▶ [Exercise description] Every line from the one containing "Instruction: Click the" to the end of the records below should be returned exactly; pictures are to be dropped.

▶ [Stored data]

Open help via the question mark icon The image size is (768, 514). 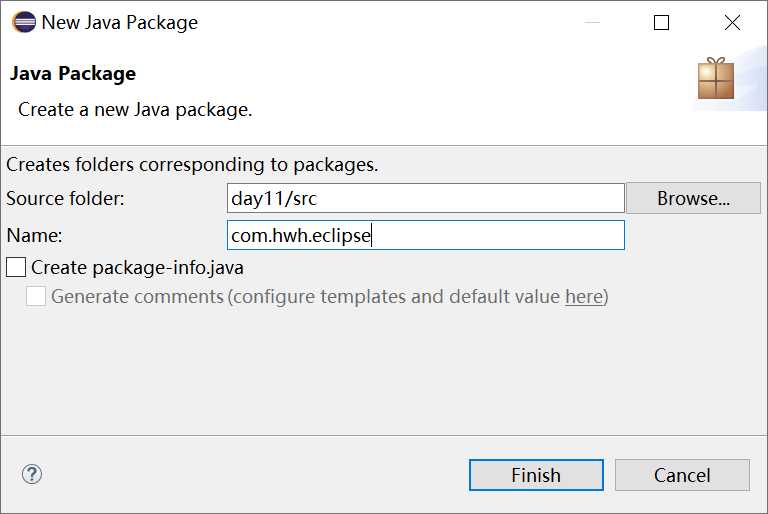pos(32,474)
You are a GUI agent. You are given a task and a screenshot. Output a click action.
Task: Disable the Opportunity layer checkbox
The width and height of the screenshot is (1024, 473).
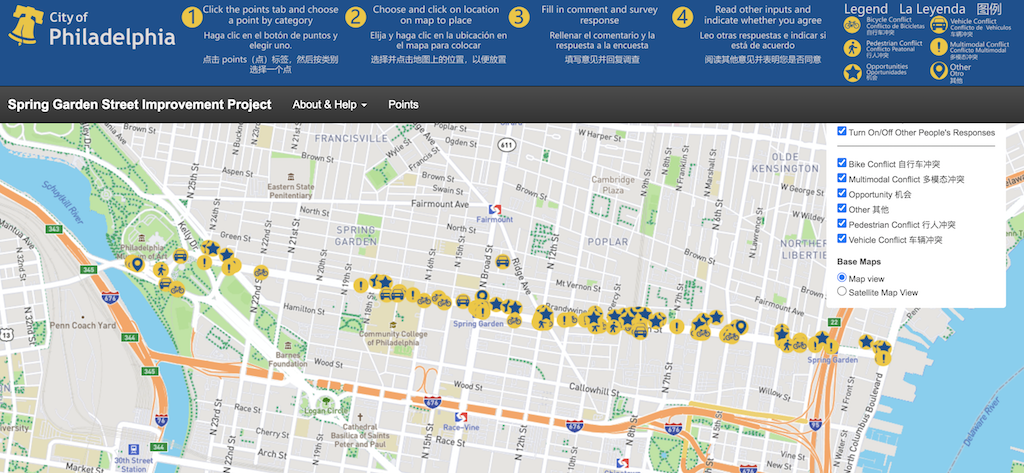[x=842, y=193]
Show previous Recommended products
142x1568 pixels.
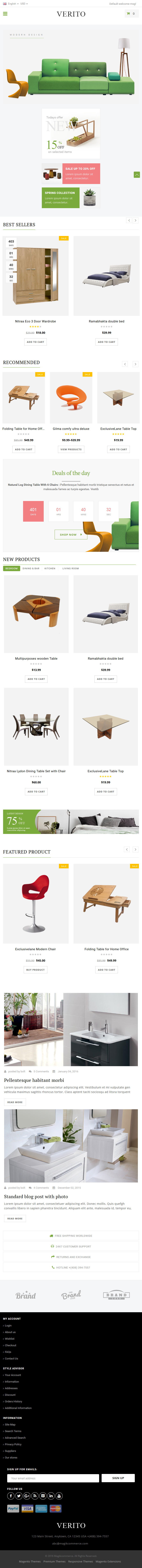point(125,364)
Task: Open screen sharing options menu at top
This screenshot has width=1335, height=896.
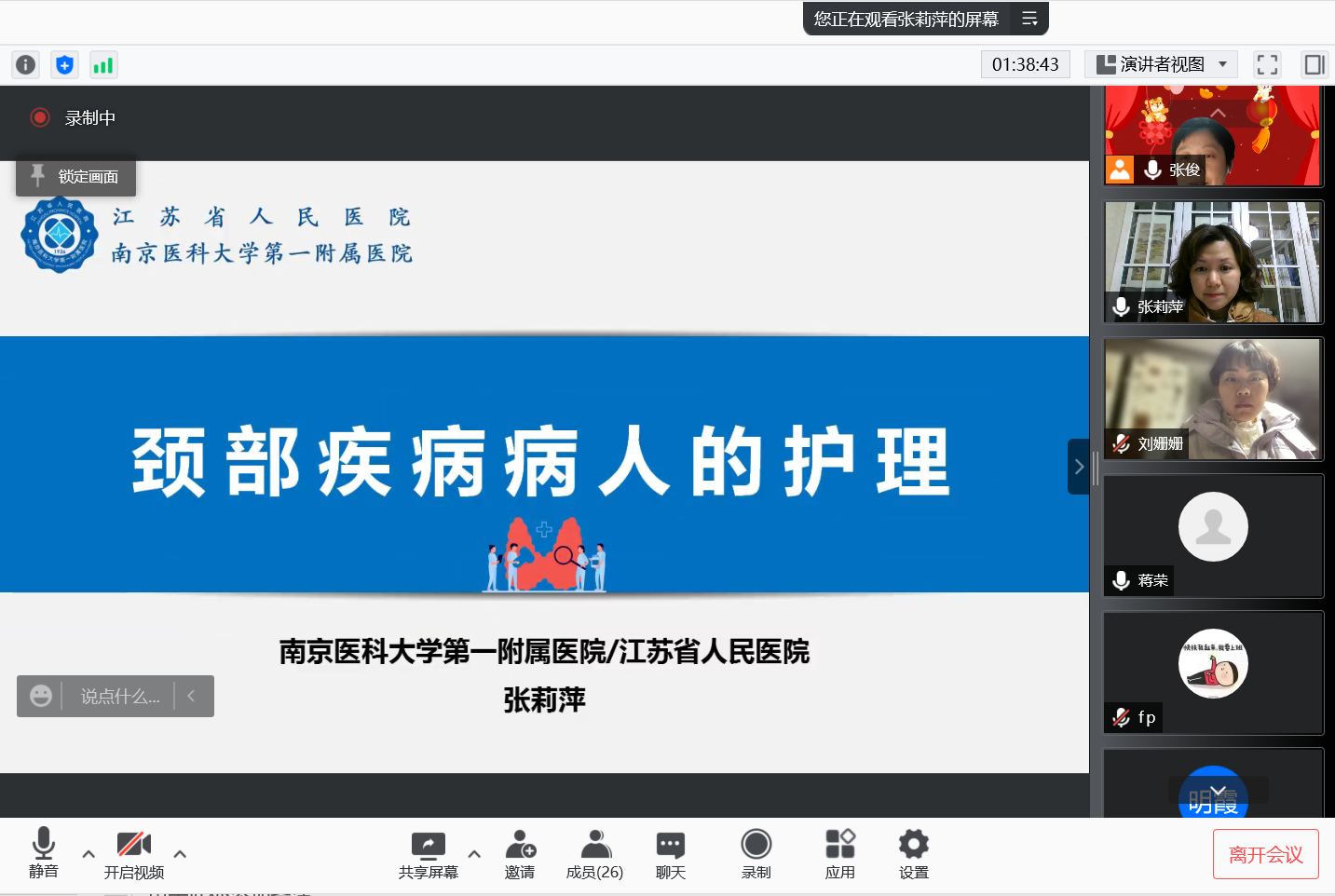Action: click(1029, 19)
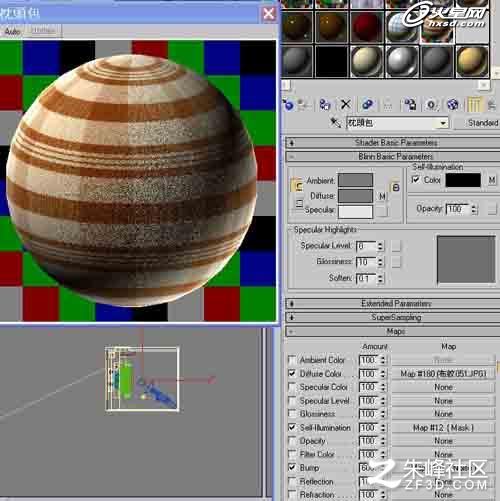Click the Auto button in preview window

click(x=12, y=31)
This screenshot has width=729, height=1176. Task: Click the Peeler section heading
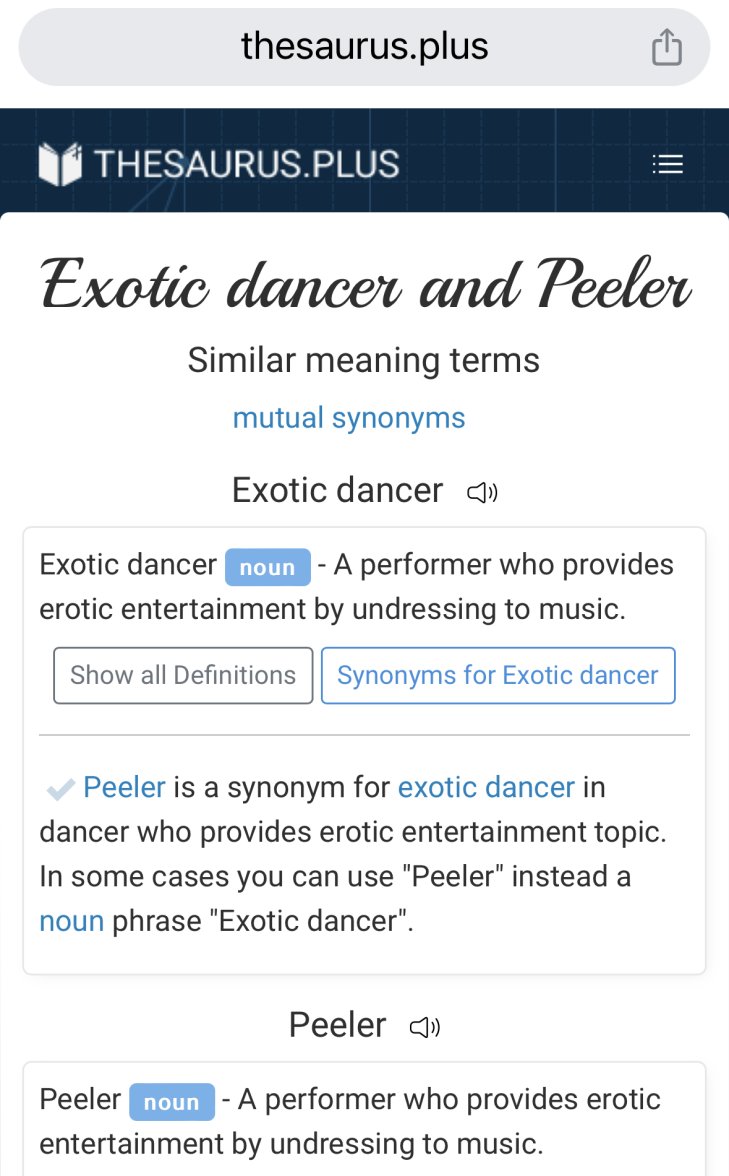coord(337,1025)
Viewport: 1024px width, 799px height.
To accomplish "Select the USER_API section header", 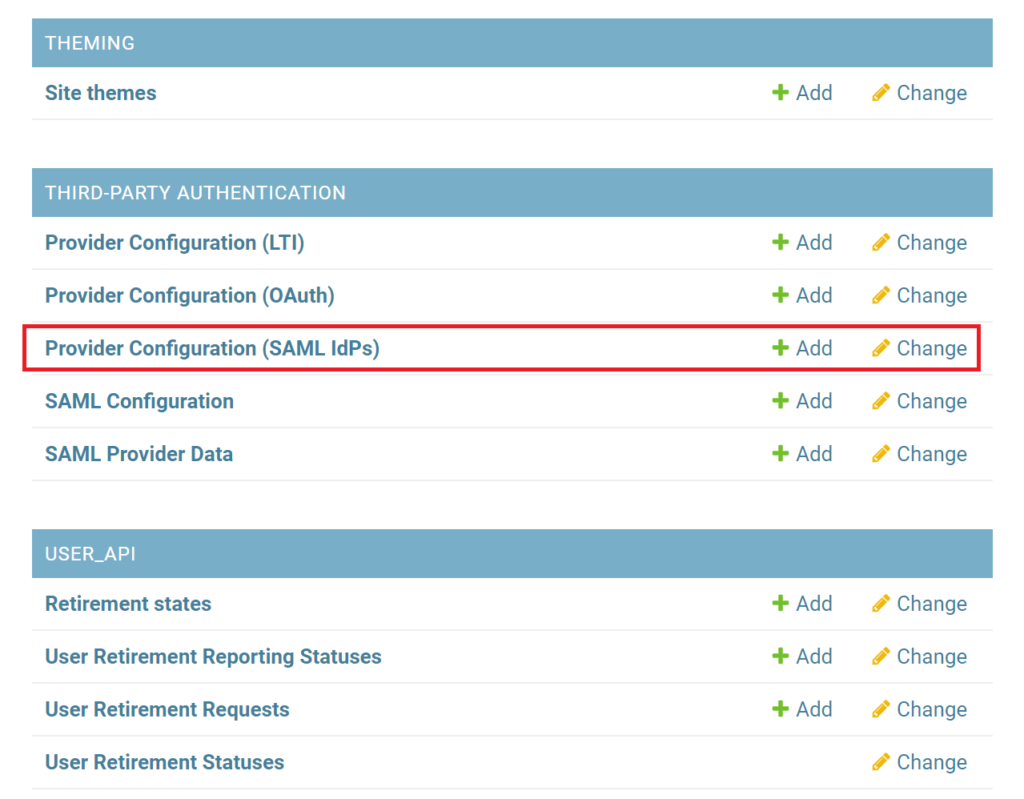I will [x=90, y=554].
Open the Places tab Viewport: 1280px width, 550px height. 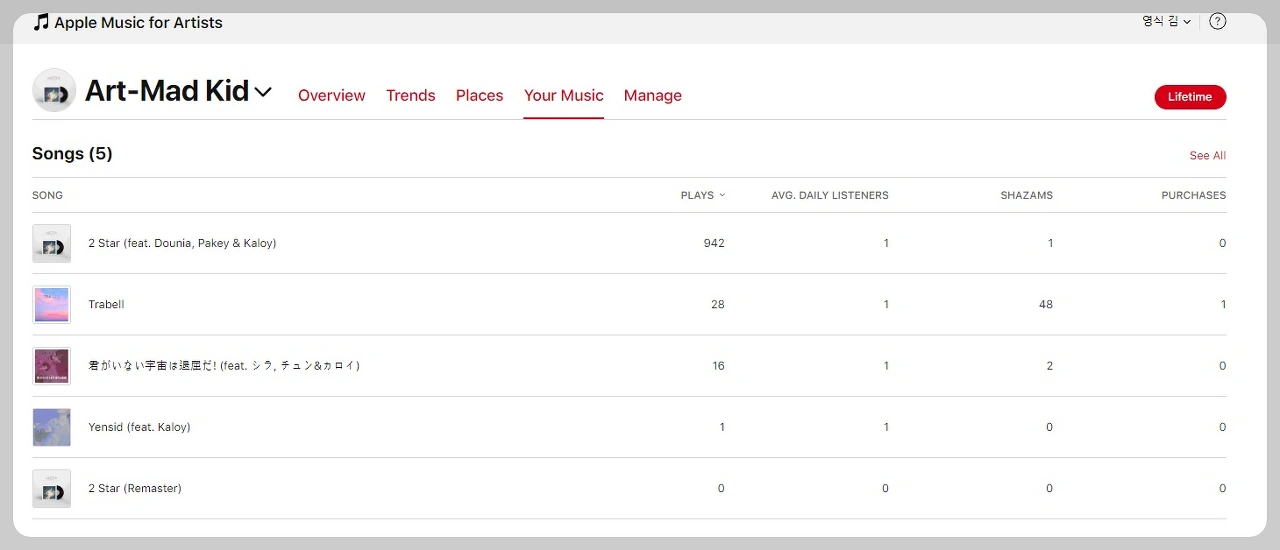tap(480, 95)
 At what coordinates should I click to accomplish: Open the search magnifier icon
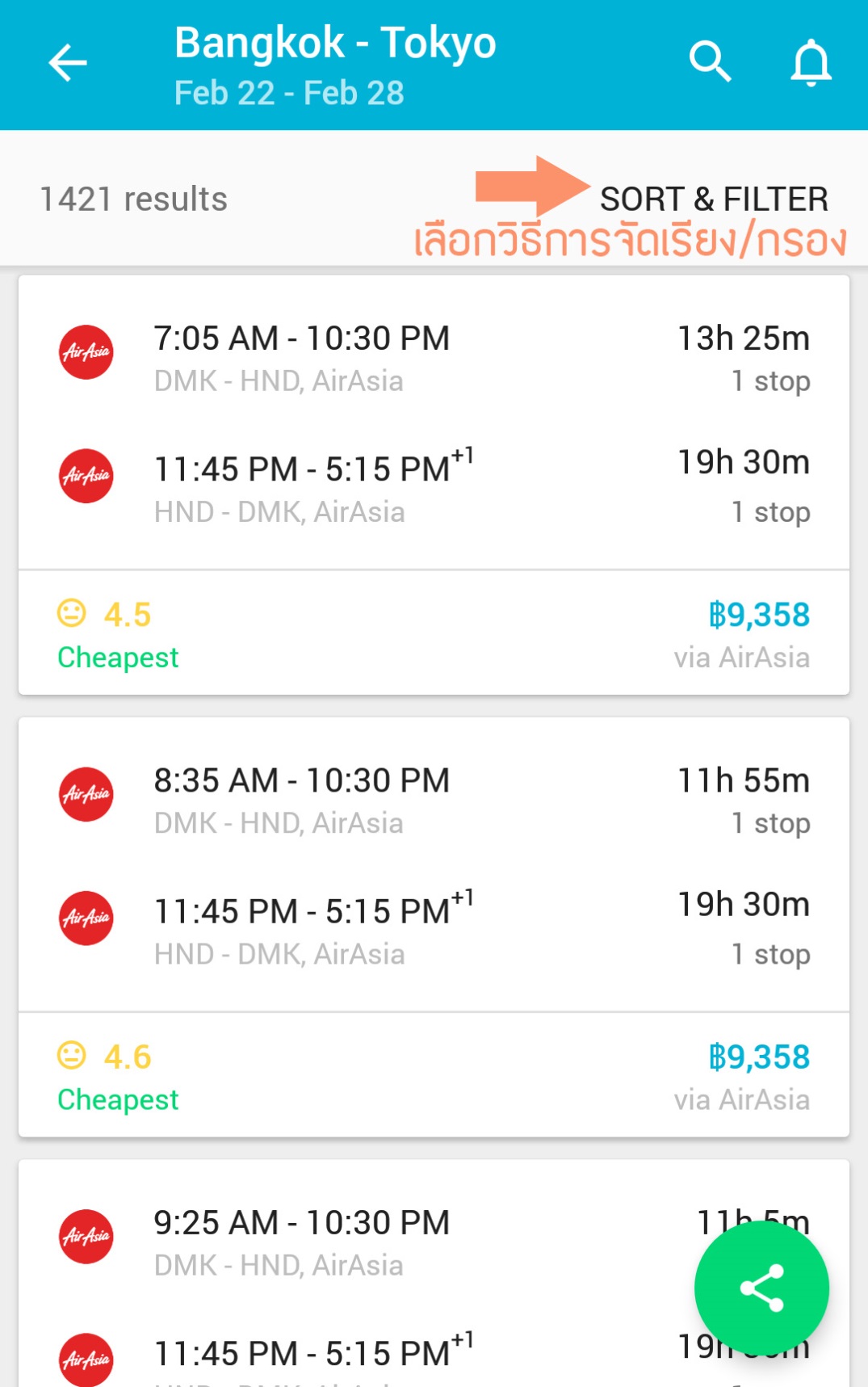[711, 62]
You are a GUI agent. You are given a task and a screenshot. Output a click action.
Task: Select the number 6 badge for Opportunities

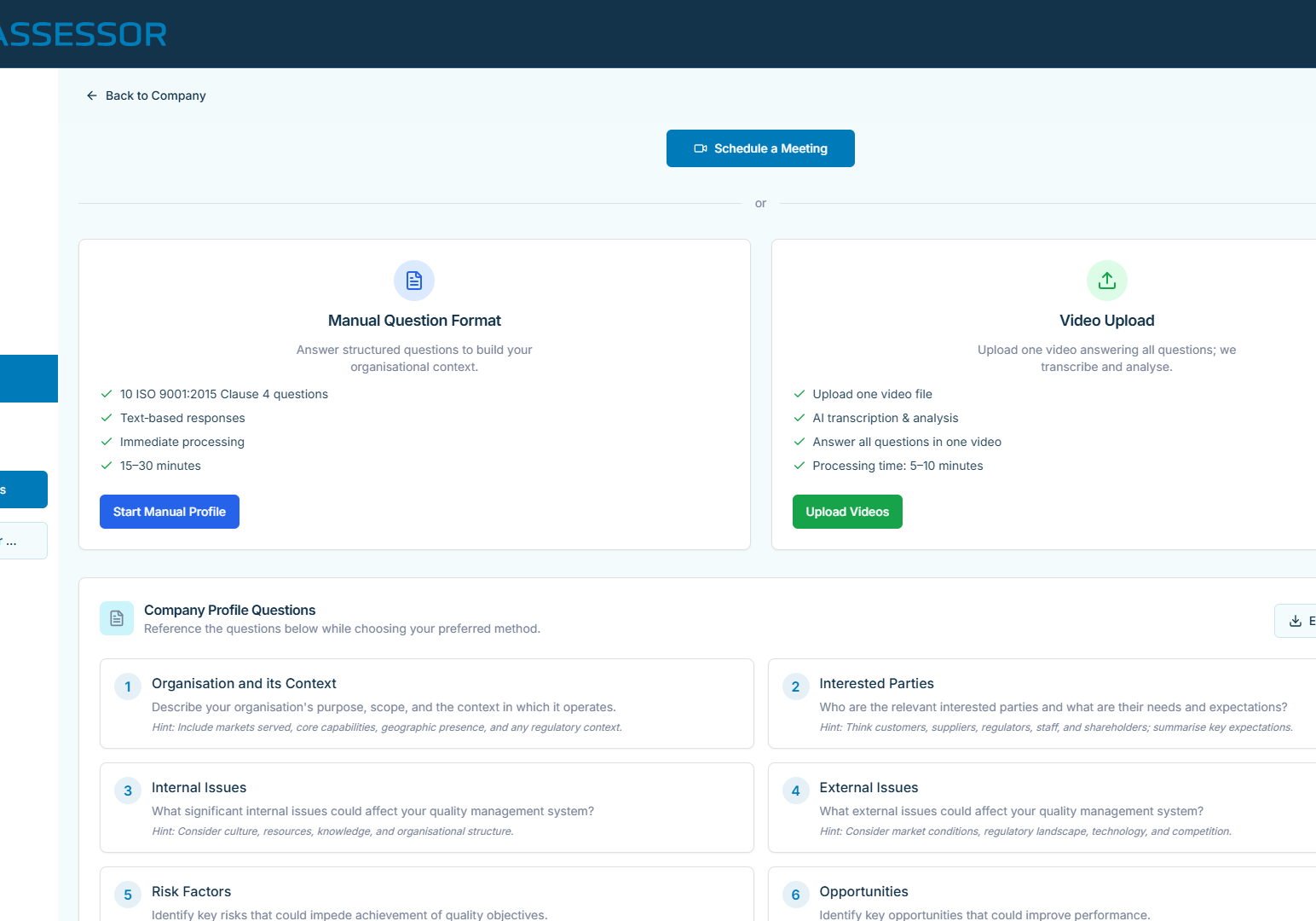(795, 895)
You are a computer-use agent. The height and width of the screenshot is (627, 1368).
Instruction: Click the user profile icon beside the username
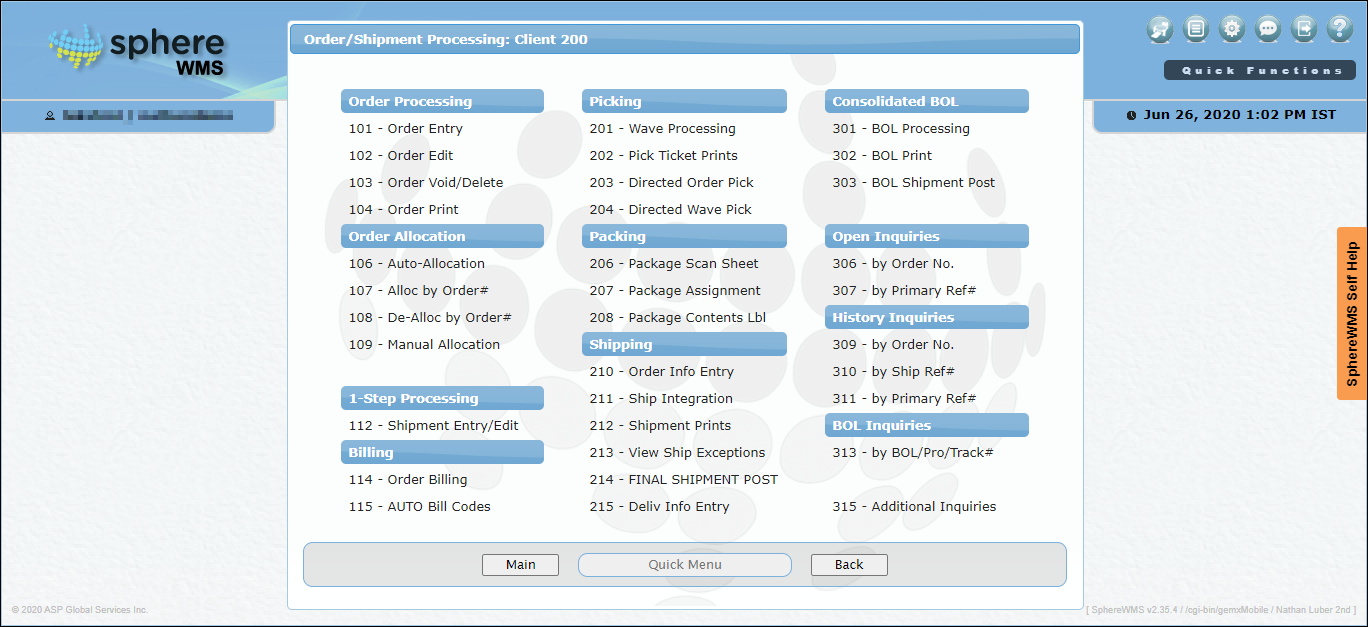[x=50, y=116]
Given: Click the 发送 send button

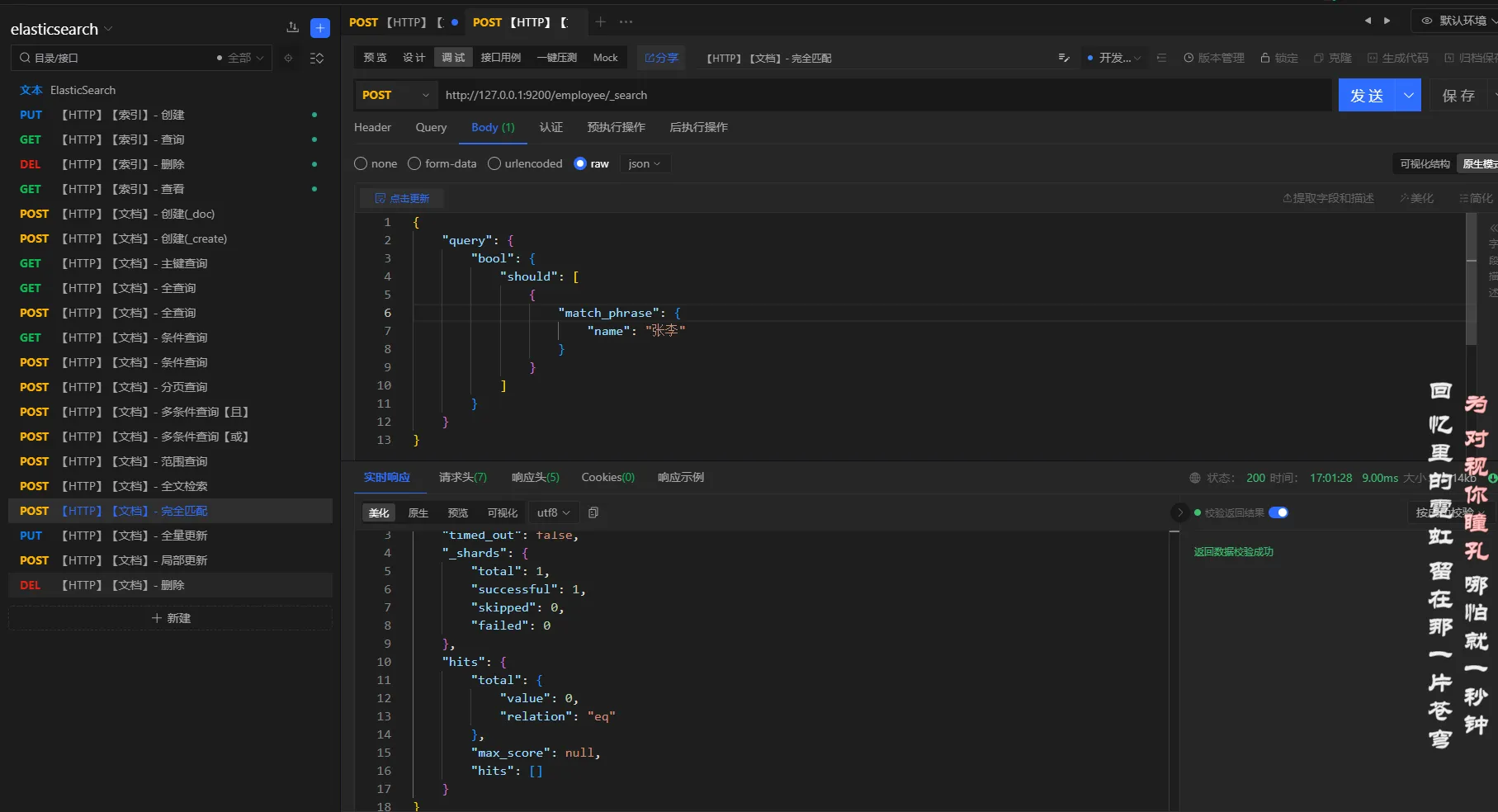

▶ [Task solution]
Instruction: Click the user profile icon beside the username
[x=50, y=116]
Given: Click the 发送 send button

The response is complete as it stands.